Penzeys is a great source of quality spices but they do not offer fresh ginger. When buying ginger in the market, look for the juiciest pieces. Sometimes older pieces are mixed in and they are not too good. Also, don't be shy about just breaking a smaller piece off of a large hand of ginger if that's all you need.
 
Are you sure it's the ginger? I always thought that my stir fries were falling flat because of the ginger but it turned out that I needed to use fresh garlic rather than granulated. Perhaps this is not your problem but I offer it up just in case.
 
I've never had "flat" fresh ginger. Seems to me when it gets too old it basically becomes dried up, hard and nearly impossible to cut or grate (which you can see even before you take a knife to it).

I keep my fresh ginger in the freezer. It does change the texture a tiny bit, but it doesn't seem any effect on the taste; it still delivers that distinctive bite and flavor. It's much easier to chop with a knife when it's frozen -- though it is harder to grate on a mico-grater 'cuz your fingers get so cold holding it. :LOL:
 
Are you chopping it to the required state - which can be anything from minced to pureed for most recipes? Also are you adding it early enough to get the flavor mingled in?
 
tasteless ginger

I am doing everything the way the recipes tell me -- mincing it, grating it, whtever. I will try freezing it, and thanks for the suggestion.
 
Freezing it is good for keeping ginger. Around here we can go through a pound in a week, when the kids are all here, so no need to freeze it - I need to grow it!. The grandboys especially like ginger anything. I frequently double or triple the ginger to kick something up for them. Also I have a couple of cookbooks that I know from experience under season, so just add more!
 
I am doing everything the way the recipes tell me -- mincing it, grating it, whtever. I will try freezing it, and thanks for the suggestion.

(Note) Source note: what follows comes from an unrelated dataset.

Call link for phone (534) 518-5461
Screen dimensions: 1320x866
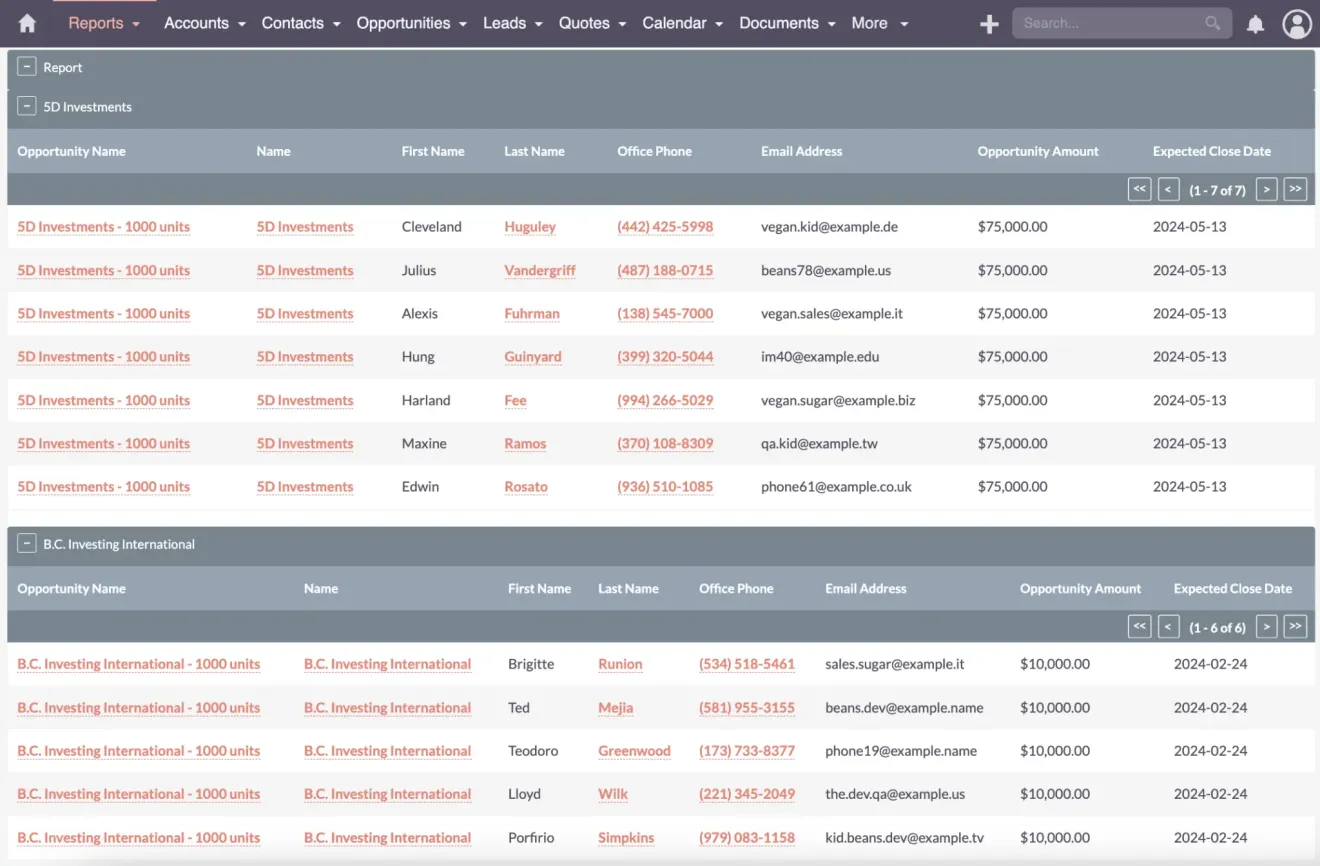click(745, 663)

Individual taste sensitivity varies. If you want more ginger flavor, you shouldn't hesitate to add more ginger than the recipe calls for
 
I always taste test newly bought ginger - grate, dip a finger into the juice. If no juice, I remind myself that it's old and should be tossed. Another mental note is which of the half dozen groceries nearest to me has had the best ginger. I've been known to shop a trunk load of groceries at one store, and then drive five miles to another store just to buy one root of ginger. Much like lemon, an especially bright ginger taste can wake up a dish from good to great.
 
Growing ginger is easy-- take a young piece of root and put it just under the surface in a pot of soil.

Sometimes you can find roots with visible buds--these work best.

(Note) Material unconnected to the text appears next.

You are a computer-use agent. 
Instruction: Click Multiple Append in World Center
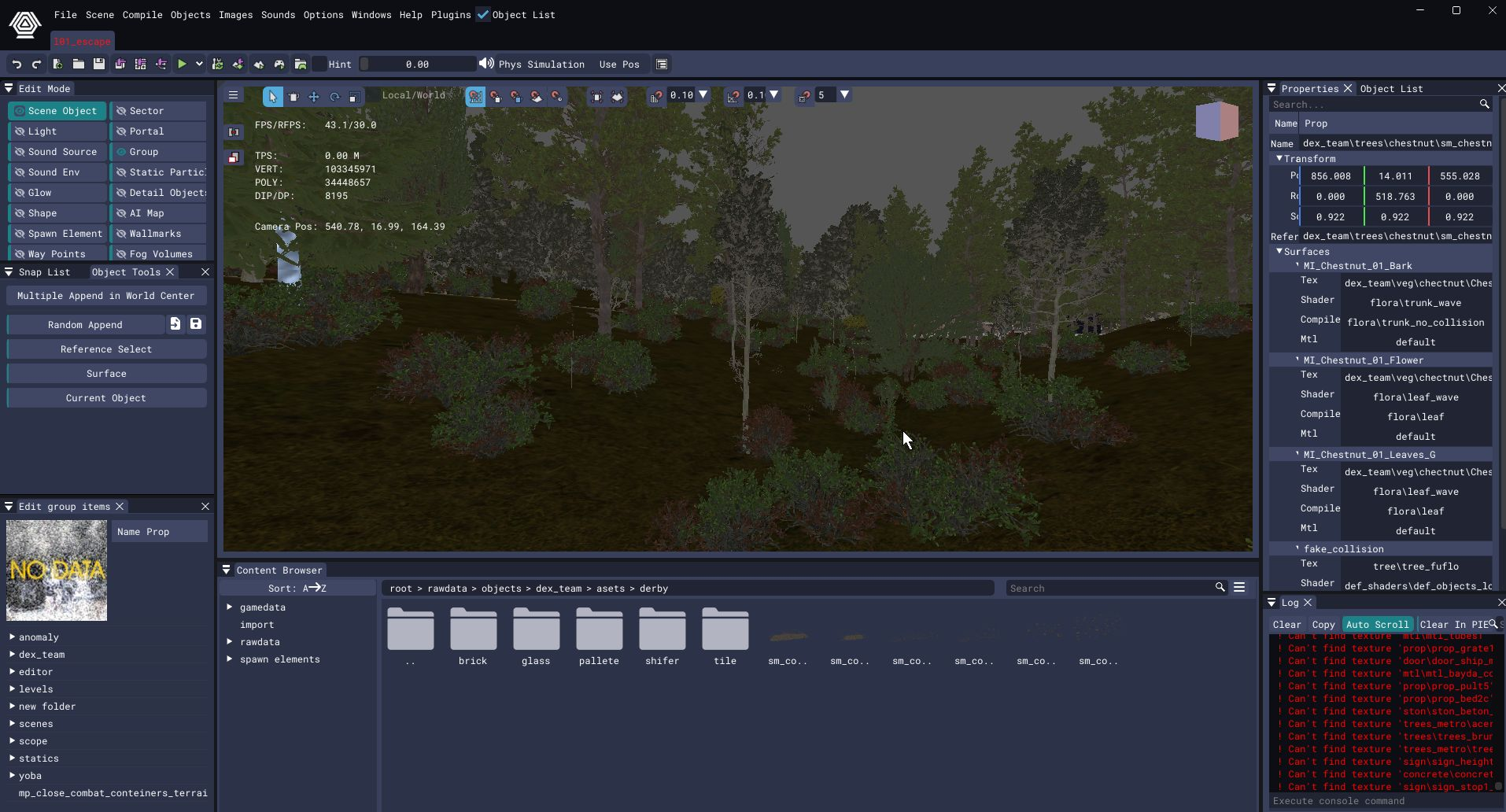[x=106, y=296]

Just be ware of squirrels. I tried growing ginger in my garden many years ago and the danged squirrels kept digging it up and hauling it away. :LOL: :mad:

If I ever try growing ginger again, I'll put some chicken wire over it.
 
I'd try Penzys. IMO supermarket ginger sometimes lays around too long.

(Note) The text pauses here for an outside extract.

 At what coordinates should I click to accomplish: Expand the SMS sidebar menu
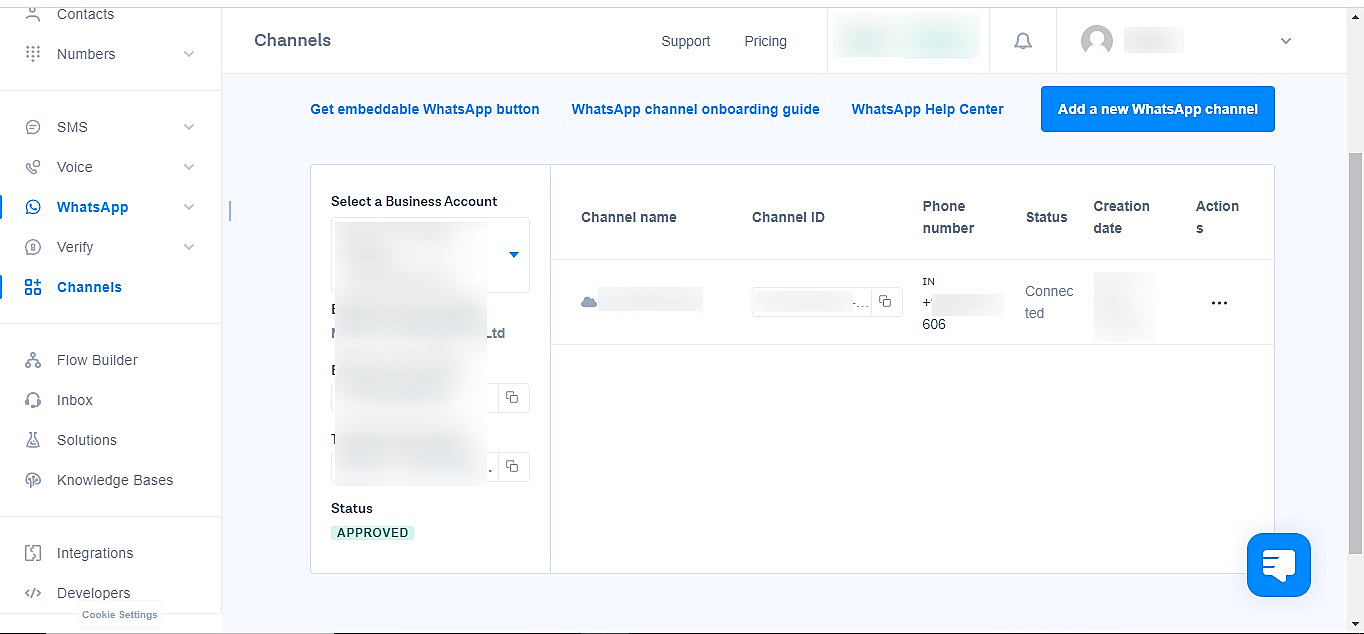(189, 127)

As soon as I get the ginger home, I put it in a baggie and store in the corner of the freezer door. It can be grated while still frozen and replaced in the same spot so I know where to look for it. It stays pungent and lasts forever.
 
Based on a suggestion from Jennyema, I have been storing peeled ginger in a jar of dry sherry in the fridge. It lasts forever. I just pull out a piece, grate what I need. Also, uyou get some ginger flavored sherry you can use in a recipe.
 
I do the same thing Andy, except I don't even bother to keep it in the fridge. I have had the same hand of Ginger for well over a year and it is still prefect. And that Ginger flavored sherry has added a nice kick to a few dishes I have made.
 
Just be ware of squirrels. I tried growing ginger in my garden many years ago and the danged squirrels kept digging it up and hauling it away. :LOL: :mad:

If I ever try growing ginger again, I'll put some chicken wire over it.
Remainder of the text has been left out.